Bis zum 23. November sollten alle anderen Fürsten ihm folgen. Warum aber brachen die deuschen Monarchien, die ja aus einer jahrhundertelangen Tradition stammten, derart geräusch- und widerstandslos ab? Vermutlich hat dies mit den Widersprüchen des eigenen Selbstbilds zu tun. Man sah sich immer noch gerne als den Souverän, allmächtig und absolut. In der Realität war man es längst nicht mehr. Die Reaktion des sächsischen Monarchen auf die Forderung nach der Abdankung durch die Arbeiter- und Soldatenräte ist deswegen exemplarisch: „Macht euren Dreck doch alleine!“ So glanzlos endete die deutsche Monarchie im November 1918, eine Institution, der selbst die neuen Rechtsextremen bald keine Träne mehr nachweinten. Sie hatte sich überlebt.
Die Menge war seiner Kontrolle bereits entglitten. Obwohl der „Vorwärts“ einen Aufruf nach dem anderen, friedlich und in den Häusern zu bleiben, veröffentlichte, sammelten sich Menschenmassen in den Straßen. Karl Liebknecht, einen Tag zuvor aus dem Gefängnis entlassen, gründete den linken Spartakusbund und rief, nur Stunden nach Philipp Scheidemann, die deutsche Republik aus – ein bedeutungsloser Akt, der in den Geschichtsdarstellungen beständig überschätzt wird. Deutlich wichtiger war das Angebot Eberts an die USPD, in die Regierung einzutreten. Dazu kam es freilich nicht mehr, einmal mehr wurden die Akteure von den Ereignissen überrollt. Einer der wenigen organisiert revolutionären Akte fand am 8. November statt: die „Revolutionären Obleute“ riefen allgemeine Wahlen für Arbeiter- und Soldatenräte für den 9. November aus, aus denen dann der „Rat der Volksbeauftragten“ hervorgehen sollte. Damit rissen sie für kurze Zeit das Heft des Handelns an sich.
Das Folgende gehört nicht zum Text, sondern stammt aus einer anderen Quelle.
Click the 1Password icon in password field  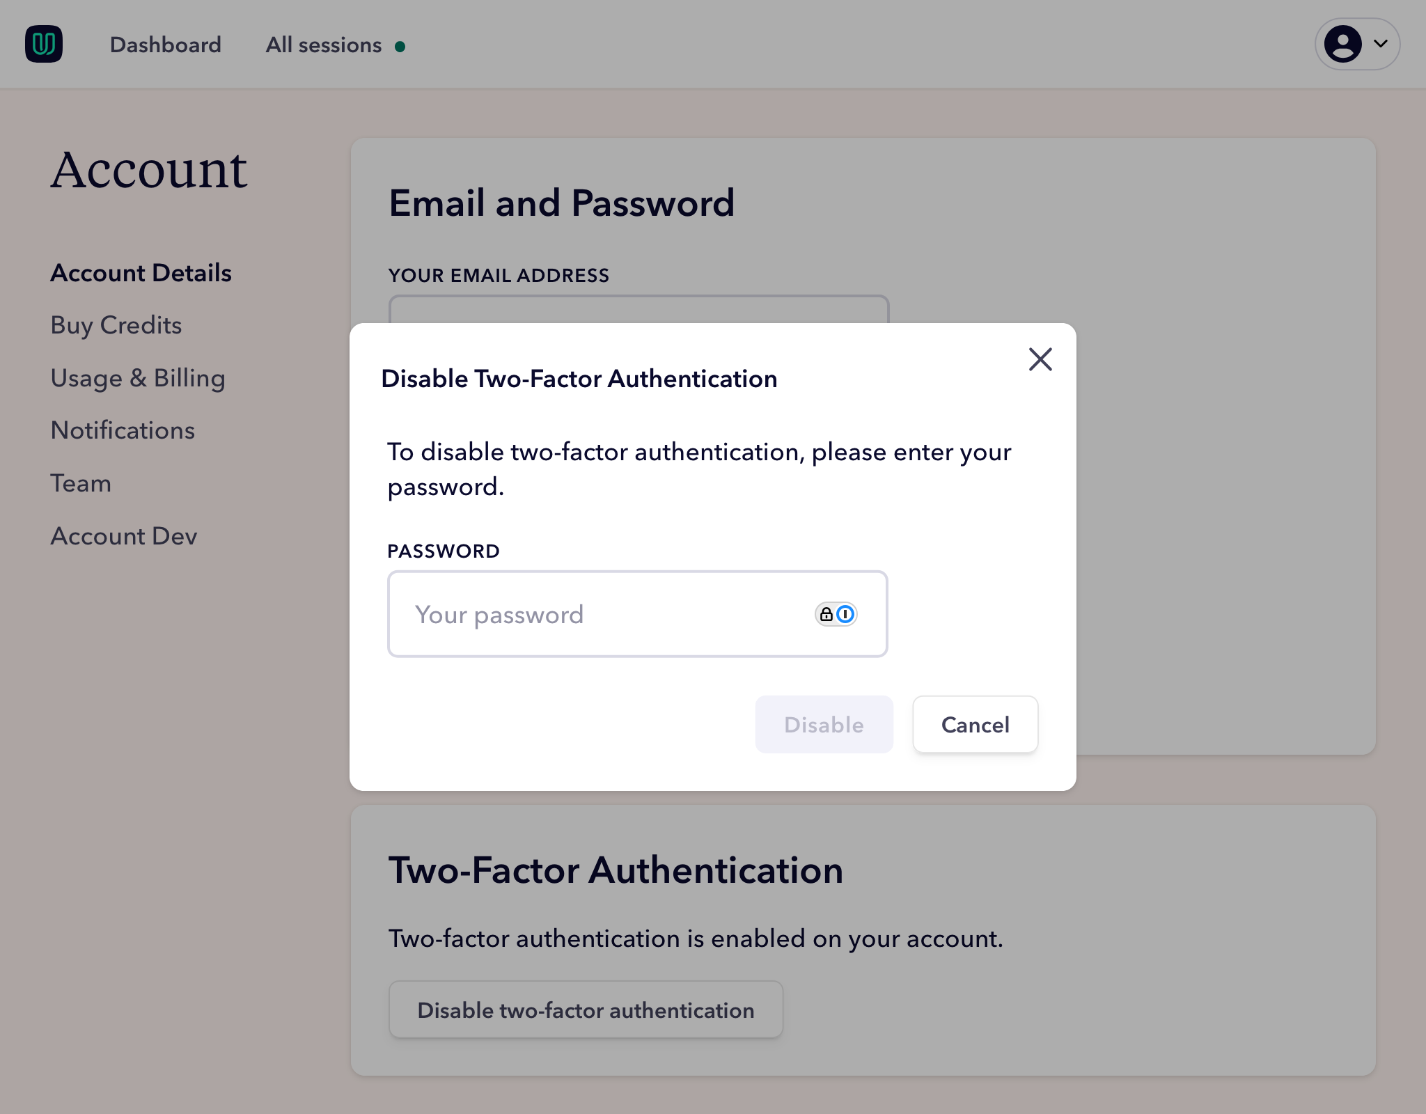[x=845, y=614]

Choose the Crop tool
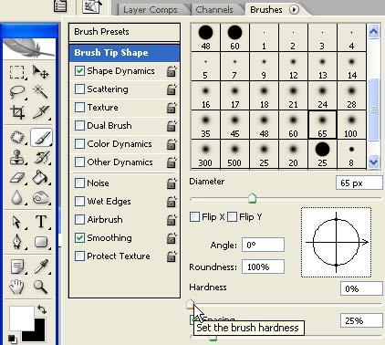click(17, 112)

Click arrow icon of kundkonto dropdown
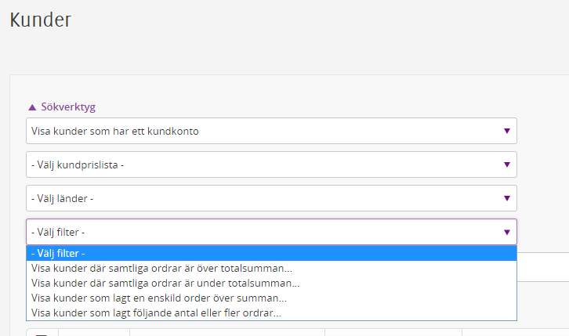(507, 131)
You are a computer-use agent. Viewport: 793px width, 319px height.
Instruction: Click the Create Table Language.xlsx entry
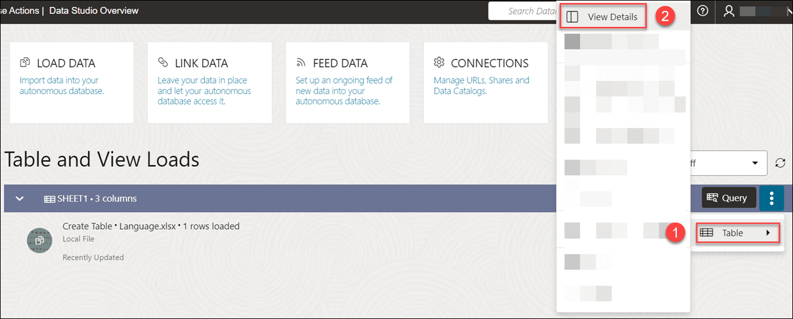click(x=151, y=226)
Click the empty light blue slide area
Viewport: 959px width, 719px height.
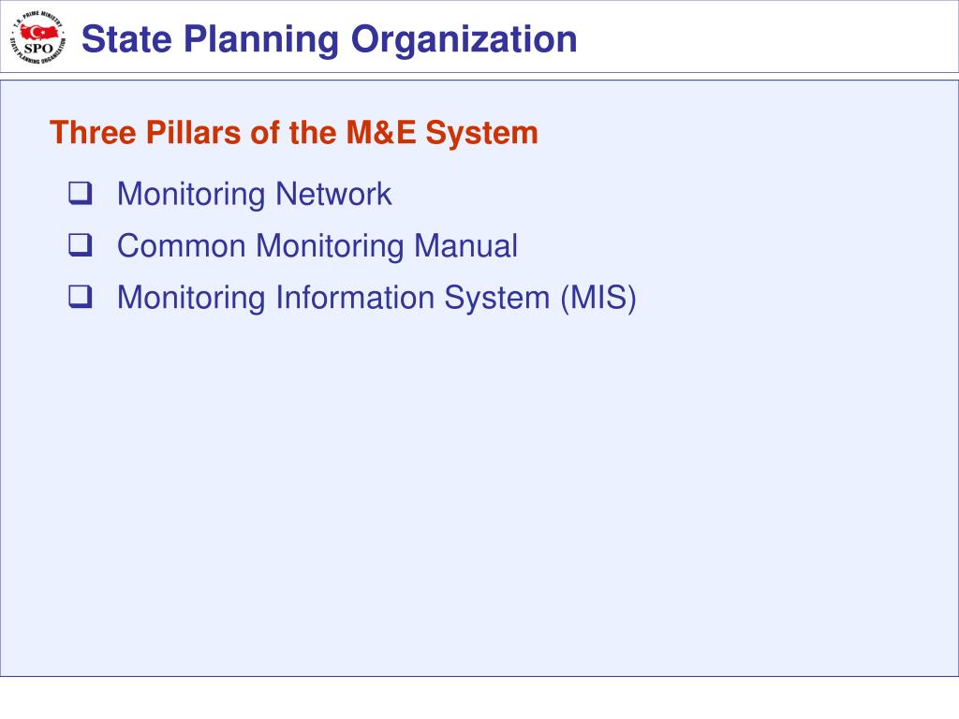pyautogui.click(x=480, y=489)
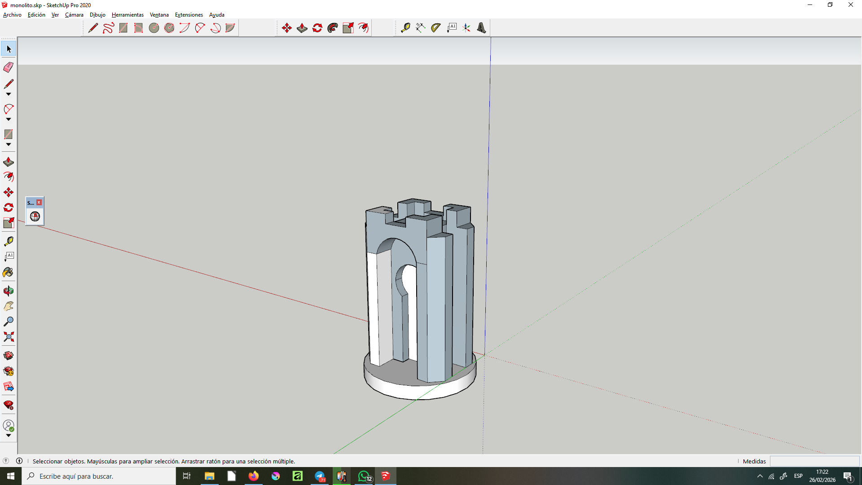Close the small floating S... toolbar

click(x=40, y=203)
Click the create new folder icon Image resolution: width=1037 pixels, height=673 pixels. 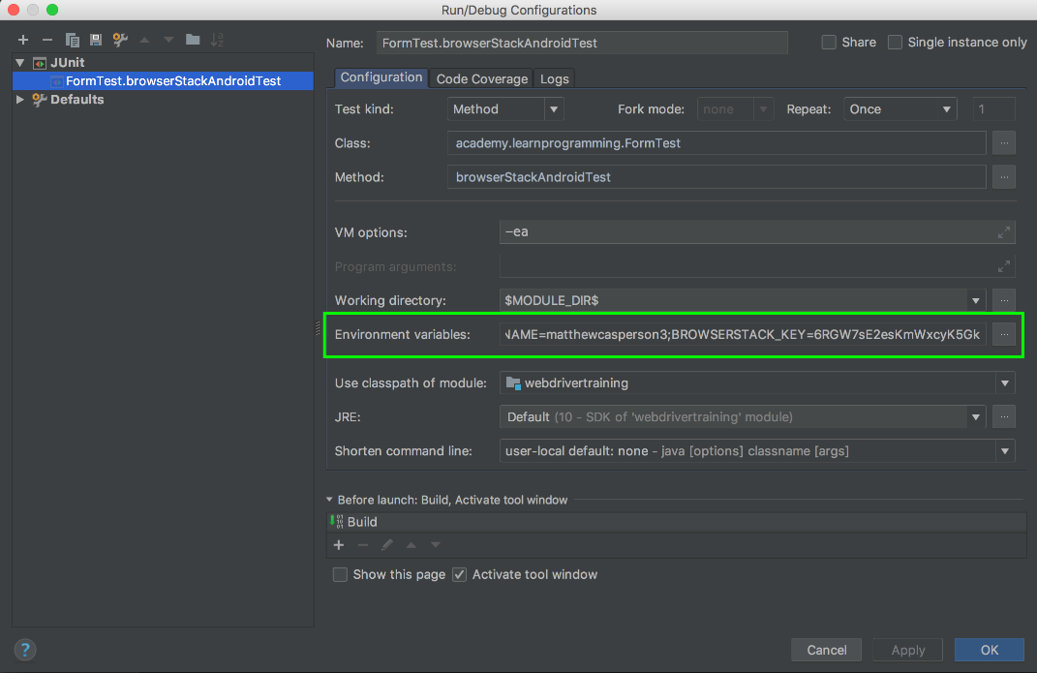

Bei den Revolutionären Obleuten lohnt es sich, einen Moment zu verweilen. Sie waren Vertrauensleute von Arbeitern besonders, aber nicht nur, aus kriegswichtigen Betrieben. Dabei waren sie von den Gewerkschaften, die sich der MSPD-Kriegspolitik im Weltkrieg verschrieben hatten, weitgehend unabhängig und wurden von beiden deswegen als Bedrohung angesehen. Sie waren es, die die Januarstreiks 1918 angezettelt hatten, die zwar letztlich erfolglos blieben, aber bereits eine erste Kraftprobe dargestellt hatten. Es handelte sich tatsächlich um Arbeiter. Intellektuelle suchte man in ihren Reihen vergeblich, und sie hatten einen äußerst pragmatisch-praktischen Blick auf die Revolution. Ihre Ziele lagen in der Vergesellschaftung der Schlüsselindustrien und Besserstellung der Arbeiter sowie der Entmachtung der alten Eliten, die für den Krieg verantwortlich waren – mithin genuine sozialdemokratische Positionen, doch in diesen Tagen wurden sie zu entscheidenden Gegnern der MSPD. Doch aus der beschriebenen Geisteshaltung heraus betrachtete die MSPD sie als Gegner. Dabei waren die revolutionären Obleute genau das, was die SPD stets behauptet hatte, sein zu wollen.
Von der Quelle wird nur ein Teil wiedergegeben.